Having a data structure like;
struct myStruct {
int a;
char *b;
};
struct myStruct p; // alternative 1
struct myStruct *q = malloc(sizeof(struct myStruct)); // alternative 2
Alternative 1: Allocates a myStruct width of memory space on stack and hands back to you the memory address of the struct (i.e., &p gives you the first byte address of the struct). If it is declared in a function, its life ends when the function exits (i.e. if function gets out of the scope, you can't reach it).
Alternative 2: Allocates a myStruct width of memory space on heap and a pointer width of memory space of type (struct myStruct*) on stack. The pointer value on the stack gets assigned the value of the memory address of the struct (which is on the heap) and this pointer address (not the actual structs address) is handed back to you. It's life time never ends until you use free(q).
In the latter case, say, myStruct sits on memory address 0xabcd0000 and q sits on memory address 0xdddd0000; then, the pointer value on memory address 0xdddd0000 is assigned as 0xabcd0000 and this is returned back to you.
printf("%p\n", &p); // will print "0xabcd0000" (the address of struct)
printf("%p\n", q); // will print "0xabcd0000" (the address of struct)
printf("%p\n", &q); // will print "0xdddd0000" (the address of pointer)
Addressing the second part of your; when to use which:
If this struct is in a function and you need to use it after the function exits, you need to malloc it. You can use the value of the struct by returning the pointer, like: return q;.
If this struct is temporary and you do not need its value after, you do not need to malloc memory.
Usage with an example:
struct myStruct {
int a;
char *b;
};
struct myStruct *foo() {
struct myStruct p;
p.a = 5;
return &p; // after this point, it's out of scope; possible warning
}
struct myStruct *bar() {
struct myStruct *q = malloc(sizeof(struct myStruct));
q->a = 5;
return q;
}
int main() {
struct myStruct *pMain = foo();
// memory is allocated in foo. p.a was assigned as '5'.
// a memory address is returned.
// but be careful!!!
// memory is susceptible to be overwritten.
// it is out of your control.
struct myStruct *qMain = bar();
// memory is allocated in bar. q->a was assigned as '5'.
// a memory address is returned.
// memory is *not* susceptible to be overwritten
// until you use 'free(qMain);'
}
If we assume both examples occur inside a function, then in:
struct person p = {.name="apple"};
the C implementation automatically allocates memory for p and releases it when execution of the function ends (or, if the statement is inside a block nested in the function, when execution of that block ends). This is useful when:
You are working with objects of modest size. (For big objects, using many kibibytes of memory, malloc may be better. The thresholds vary depending on circumstances.)

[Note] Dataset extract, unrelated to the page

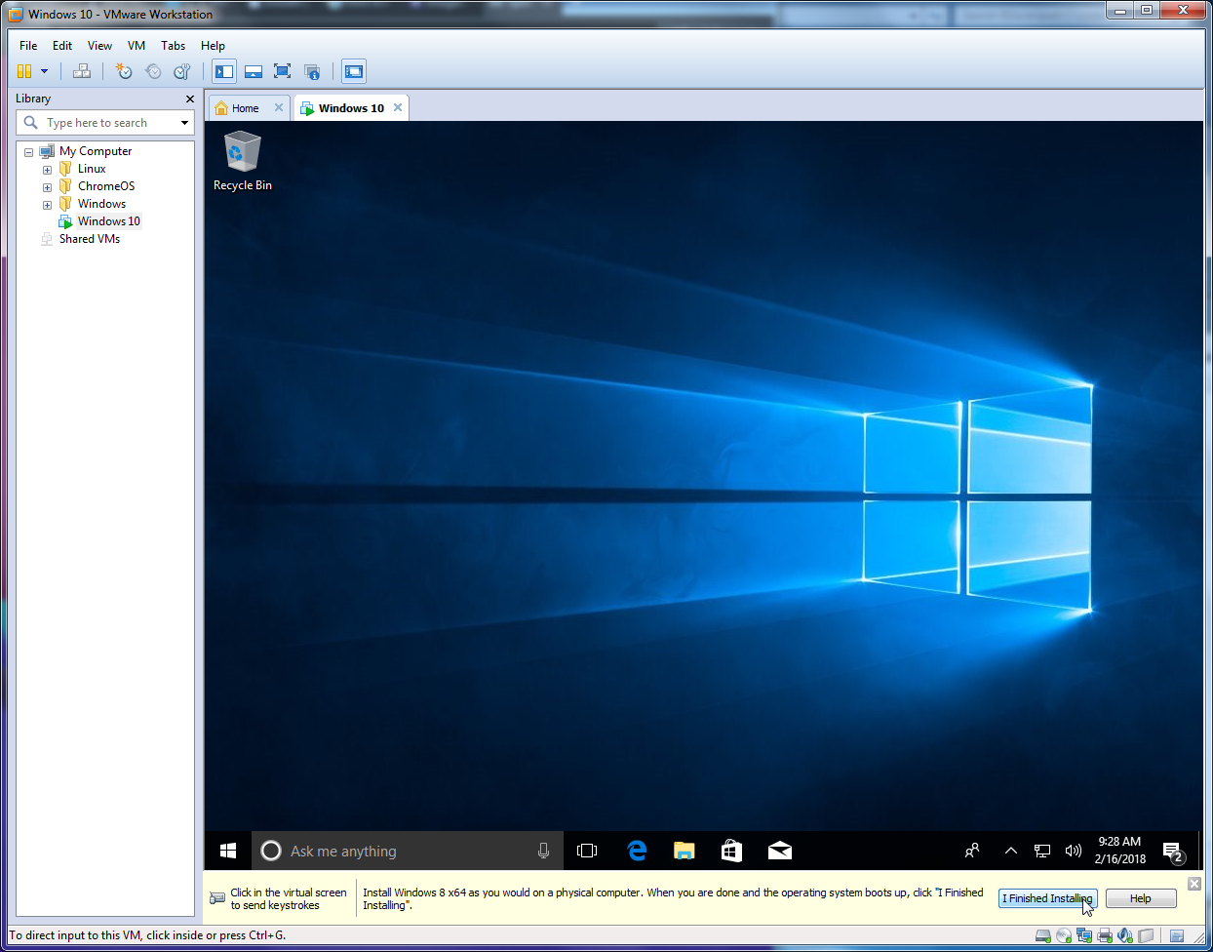This screenshot has width=1213, height=952.
Task: Click the hard disk status icon
Action: tap(1042, 936)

You are working with a small number of objects at one time.
In:
struct person* p_tr = malloc(sizeof(struct person));
p_tr->name = "apple";
the program explicitly requests memory for an object, and the program generally should release that memory with free when it is done with the object. This is useful when:
The object must be returned to the caller of the function. An automatic object, as used above, will cease to exist (in the C model of computation; the actual memory in your computer does not stop existing—rather it is merely no longer reserved for use for the object) when execution of the function ends, but this allocated object will continue to exist until the program frees it (or ends execution).
The object is very large. (Generally, C implementations provide more memory for allocation by malloc than they do for automatic objects.)
The program will create a variable number of such objects, depending on circumstances, such as creating linked lists, trees, or other structures from input whose size is not known before it is read.
Note that struct person p = {.name="apple"}; initializes the name member with "apple" and initializes all other members to zero. However, the code that uses malloc and assigns to p_tr->name does not initialize the other members.
If struct person p = {.name="apple"}; appears outside of a function, then it creates an object with static storage duration. It will exist for the duration of program execution.
Instead of struct person* p_tr = malloc(sizeof(struct person));, it is preferable to use struct person *p_tr = malloc(sizeof *p_tr);. With the former, a change to the p_tr requires edits in two places, which allows a human opportunity to make mistakes. With the latter, changing the type of p_tr in just one place will still result in the correct size being requested.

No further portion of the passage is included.